Ah ! frères, les hommes, injustes eux-mêmes, ne laissent point, en principe du moins, le crime impuni ; ils châtient l’iniquité, d’un homme à l’égard d’un autre et le Dieu saint et juste laisserait impunies nos grossières injustices et nos incrédulités insensées ! Non, frères, il châtiera. Ce petit péché, qui s’appelle l’acception de personnes, élèvera pour nous un tribunal sans pitié. Juges nous-mêmes, sans miséricorde pour l’indigent, nous trouverons un juge à notre image, c’est justice, un juge qui nous jugera comme nous avons jugé, et nous mesurera comme nous aurons mesuré les autres. « Il y aura, dit Saint-Jacques, condamnation sans miséricorde sur celui qui n’aura point usé de miséricorde » (v. 13). Or, lequel d’entre nous ne compterait point, pour le grand jugement, sur la miséricorde divine ? lequel supporterait la pensée de tomber sous le coup de cette parole, plus redoutable qu’une épée : « sans miséricorde ». Rassemblant en cet instant, comme en une seule puissance, cette triple pensée, la bassesse des faits, la culpabilité des principes, la grandeur de la condamnation, lequel d’entre nous ne serait point contraint au dégoût de tant d’acceptions de personnes dont nous nous rendons si aisément coupables, lequel n’en serait affranchi ?

Du reste, pour l’être, nous faudrait-il donc la menace ? Saint-Jacques met à notre disposition une puissance plus efficace, précisément parce qu’elle est plus douce ; la miséricorde divine, pour nous rendre vainqueurs, ne s’élèverait-elle pas par-dessus la condamnation ? (v. 13). L’enfant prodigue s’est souvenu qu’il avait un père et il s’est levé. Dieu, mes frères, ce Dieu grand, saint, glorieux, a arrêté sur nous son regard ; il nous a vus chétifs, coupables, perdus, et il a eu pitié, il nous a aimés, adoptés, sauvés, enveloppés de sa tendresse de père.
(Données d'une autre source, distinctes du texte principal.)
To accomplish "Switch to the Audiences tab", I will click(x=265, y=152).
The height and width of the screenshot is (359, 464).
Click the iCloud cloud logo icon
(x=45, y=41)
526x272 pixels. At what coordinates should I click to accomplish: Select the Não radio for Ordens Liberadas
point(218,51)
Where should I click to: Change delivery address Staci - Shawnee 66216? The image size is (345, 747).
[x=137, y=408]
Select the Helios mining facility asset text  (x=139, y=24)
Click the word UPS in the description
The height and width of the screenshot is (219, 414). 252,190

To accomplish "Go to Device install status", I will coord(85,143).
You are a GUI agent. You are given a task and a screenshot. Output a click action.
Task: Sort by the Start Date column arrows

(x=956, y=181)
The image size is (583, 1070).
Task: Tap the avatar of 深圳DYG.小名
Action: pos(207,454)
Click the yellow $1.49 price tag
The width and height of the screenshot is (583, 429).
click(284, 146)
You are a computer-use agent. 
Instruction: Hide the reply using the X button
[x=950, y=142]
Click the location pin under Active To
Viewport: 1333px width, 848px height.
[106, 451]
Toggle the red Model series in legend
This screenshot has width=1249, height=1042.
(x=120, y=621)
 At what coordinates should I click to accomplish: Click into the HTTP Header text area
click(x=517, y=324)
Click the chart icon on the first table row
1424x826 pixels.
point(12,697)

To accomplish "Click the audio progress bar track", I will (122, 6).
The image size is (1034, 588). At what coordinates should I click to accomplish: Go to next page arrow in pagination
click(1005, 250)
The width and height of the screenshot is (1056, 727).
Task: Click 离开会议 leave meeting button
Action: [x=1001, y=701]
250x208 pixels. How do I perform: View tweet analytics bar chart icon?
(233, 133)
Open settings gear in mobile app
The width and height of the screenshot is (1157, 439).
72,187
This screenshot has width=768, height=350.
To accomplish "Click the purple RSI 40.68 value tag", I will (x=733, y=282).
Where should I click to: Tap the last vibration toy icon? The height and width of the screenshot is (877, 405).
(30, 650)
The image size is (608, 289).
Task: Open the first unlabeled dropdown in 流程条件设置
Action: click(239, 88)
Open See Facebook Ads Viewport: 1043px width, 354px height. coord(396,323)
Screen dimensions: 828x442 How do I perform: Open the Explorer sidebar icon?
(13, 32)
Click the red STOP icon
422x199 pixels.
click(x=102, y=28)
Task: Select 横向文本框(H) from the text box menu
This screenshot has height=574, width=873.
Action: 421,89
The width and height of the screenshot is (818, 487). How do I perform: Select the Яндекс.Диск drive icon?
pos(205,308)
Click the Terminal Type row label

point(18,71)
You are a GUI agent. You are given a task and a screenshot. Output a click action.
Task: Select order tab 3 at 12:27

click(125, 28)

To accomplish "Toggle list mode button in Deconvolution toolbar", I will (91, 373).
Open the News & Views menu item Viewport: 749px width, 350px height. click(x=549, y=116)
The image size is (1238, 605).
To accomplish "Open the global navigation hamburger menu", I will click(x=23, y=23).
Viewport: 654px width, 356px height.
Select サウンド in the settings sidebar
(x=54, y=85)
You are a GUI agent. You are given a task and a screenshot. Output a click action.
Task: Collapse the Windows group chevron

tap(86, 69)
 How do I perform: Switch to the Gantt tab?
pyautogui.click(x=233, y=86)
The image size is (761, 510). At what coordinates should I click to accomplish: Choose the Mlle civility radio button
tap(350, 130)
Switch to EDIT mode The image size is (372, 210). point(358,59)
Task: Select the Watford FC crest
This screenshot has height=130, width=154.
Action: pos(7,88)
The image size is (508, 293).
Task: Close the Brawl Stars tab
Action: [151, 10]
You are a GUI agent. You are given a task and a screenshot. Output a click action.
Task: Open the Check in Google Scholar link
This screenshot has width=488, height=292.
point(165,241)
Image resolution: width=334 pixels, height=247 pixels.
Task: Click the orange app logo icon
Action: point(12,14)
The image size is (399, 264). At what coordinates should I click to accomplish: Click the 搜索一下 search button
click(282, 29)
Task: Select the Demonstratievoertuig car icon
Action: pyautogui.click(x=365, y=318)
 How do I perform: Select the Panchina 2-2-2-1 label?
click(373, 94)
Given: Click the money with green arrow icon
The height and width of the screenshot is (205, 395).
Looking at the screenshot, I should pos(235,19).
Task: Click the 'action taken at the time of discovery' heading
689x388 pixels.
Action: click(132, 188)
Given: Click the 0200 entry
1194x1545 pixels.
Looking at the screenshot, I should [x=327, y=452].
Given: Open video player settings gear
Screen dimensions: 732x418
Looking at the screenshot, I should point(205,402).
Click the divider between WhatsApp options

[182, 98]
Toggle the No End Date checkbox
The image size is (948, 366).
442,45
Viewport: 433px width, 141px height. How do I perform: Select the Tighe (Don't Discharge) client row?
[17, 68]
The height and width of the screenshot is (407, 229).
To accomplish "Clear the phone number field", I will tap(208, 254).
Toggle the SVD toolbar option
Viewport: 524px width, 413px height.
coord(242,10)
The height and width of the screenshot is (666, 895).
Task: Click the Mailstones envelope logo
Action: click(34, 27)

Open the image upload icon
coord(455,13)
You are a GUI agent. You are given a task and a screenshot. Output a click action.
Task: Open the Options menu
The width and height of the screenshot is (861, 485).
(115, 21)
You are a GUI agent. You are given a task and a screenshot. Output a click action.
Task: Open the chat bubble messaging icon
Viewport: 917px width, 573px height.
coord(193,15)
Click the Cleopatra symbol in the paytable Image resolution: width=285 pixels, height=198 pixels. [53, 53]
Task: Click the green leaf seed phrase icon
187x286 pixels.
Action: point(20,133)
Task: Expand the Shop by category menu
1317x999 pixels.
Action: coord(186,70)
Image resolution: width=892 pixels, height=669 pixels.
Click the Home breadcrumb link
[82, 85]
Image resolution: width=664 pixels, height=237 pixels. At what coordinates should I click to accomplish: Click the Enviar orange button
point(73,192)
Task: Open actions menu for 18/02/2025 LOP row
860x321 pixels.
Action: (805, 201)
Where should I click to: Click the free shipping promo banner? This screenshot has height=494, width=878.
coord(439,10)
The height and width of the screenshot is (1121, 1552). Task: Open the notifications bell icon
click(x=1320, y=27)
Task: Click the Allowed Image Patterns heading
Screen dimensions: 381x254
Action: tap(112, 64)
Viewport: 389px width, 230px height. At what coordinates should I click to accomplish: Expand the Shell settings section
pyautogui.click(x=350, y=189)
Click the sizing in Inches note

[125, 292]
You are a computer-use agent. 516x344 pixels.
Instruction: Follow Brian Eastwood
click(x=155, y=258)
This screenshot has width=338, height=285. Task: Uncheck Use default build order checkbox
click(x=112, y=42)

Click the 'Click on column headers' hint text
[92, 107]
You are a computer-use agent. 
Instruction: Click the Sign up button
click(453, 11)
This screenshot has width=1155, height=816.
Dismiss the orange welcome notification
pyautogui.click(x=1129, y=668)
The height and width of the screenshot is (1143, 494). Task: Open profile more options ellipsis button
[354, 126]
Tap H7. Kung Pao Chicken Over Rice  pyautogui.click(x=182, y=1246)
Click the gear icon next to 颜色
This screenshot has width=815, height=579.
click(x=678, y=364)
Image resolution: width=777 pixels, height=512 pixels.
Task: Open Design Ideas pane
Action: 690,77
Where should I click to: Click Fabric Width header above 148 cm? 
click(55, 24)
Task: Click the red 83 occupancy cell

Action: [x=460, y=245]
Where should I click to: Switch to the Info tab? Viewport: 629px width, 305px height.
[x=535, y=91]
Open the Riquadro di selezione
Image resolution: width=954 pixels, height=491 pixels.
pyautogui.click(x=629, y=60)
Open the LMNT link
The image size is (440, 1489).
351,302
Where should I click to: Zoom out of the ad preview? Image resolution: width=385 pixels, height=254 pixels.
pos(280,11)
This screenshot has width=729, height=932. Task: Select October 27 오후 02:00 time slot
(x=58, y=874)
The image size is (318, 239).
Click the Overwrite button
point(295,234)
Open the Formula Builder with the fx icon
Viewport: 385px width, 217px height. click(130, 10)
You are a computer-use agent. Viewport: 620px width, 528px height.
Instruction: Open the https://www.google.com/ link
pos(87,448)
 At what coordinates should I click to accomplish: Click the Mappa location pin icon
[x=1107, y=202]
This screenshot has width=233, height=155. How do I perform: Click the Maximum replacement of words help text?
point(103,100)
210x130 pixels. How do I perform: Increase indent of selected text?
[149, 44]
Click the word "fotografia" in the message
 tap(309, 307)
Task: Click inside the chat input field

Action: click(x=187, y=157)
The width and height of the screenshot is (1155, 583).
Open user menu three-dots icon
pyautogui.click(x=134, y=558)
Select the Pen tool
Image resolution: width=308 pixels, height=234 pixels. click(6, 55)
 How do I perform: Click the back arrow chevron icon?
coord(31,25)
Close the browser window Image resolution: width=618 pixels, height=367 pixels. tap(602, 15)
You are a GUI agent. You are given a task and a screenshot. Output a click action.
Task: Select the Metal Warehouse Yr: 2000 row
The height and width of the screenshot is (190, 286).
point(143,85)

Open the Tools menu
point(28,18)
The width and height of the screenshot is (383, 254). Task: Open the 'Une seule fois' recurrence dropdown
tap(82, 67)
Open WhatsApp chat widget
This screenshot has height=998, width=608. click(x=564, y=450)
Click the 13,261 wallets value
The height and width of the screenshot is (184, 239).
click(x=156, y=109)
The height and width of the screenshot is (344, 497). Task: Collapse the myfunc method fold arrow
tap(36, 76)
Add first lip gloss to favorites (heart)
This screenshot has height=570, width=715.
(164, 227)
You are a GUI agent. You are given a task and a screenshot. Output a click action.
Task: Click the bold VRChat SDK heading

A cette seule pensée, objets nous-mêmes de tant de condescendance, où donc trouver encore en nous-mêmes la force de ne donner prix et valeur qu’au riche de la terre, pour ne réserver que mépris et dédain au pauvre et au petit que Dieu aime et sur lequel il appelle notre amour.

Cette seule pensée, pour nous affranchir de l’inique appréciation des personnes selon leur rang, leur fortune ou leur influence, ne nous suffirait-elle pas, à nous tout spécialement, ministres de Jésus-Christ, à nous auxquels aussi tout particulièrement s’adresse l’apôtre, à nous que le soin de nos intérêts, de nos relations, de notre agrément, pousserait si aisément à nous rendre coupables d’acceptions dû personnes, à nous qui sommes appelés à combattre la faute et dont l’exemple serait si efficace pour en libérer d’autres, à nous enfin qui, plus responsables et, par conséquent, plus aisément coupables, avons besoin de plus de miséricorde divine ? Comment, mes frères, en songeant que Dieu nous a choisis, nous, indignes ; en songeant combien il nous supporte et nous pardonne, comment ne pas, par la seule puissance de la reconnaissance, imiter ce Dieu de condescendance et de pitié, et nous-mêmes honorer l’indigent qu’adopte le Père, que rachète le Fils et que, pour l’héritage céleste, a scellé le Saint-Esprit ?

« Ce monde m’appartient, et je le donne à qui je veux ». Frères, vous connaissez de quelles lèvres impures est sortie cette parole ; et nous, croyants, n’accordant faveur qu’à ceux qui de la main du Prince de ce monde en détiennent les biens, c’est lui que, nous prosternant nous adorons ! ! Nous l’avons fait ; il ne nous reste qu’à en rougir — et à nous relever. Désormais, appréciant, aimant, honorant ceux-là seuls, riches ou pauvres, que de ses dons spirituels, le Dieu d’amour honore, adorons Dieu. Amen.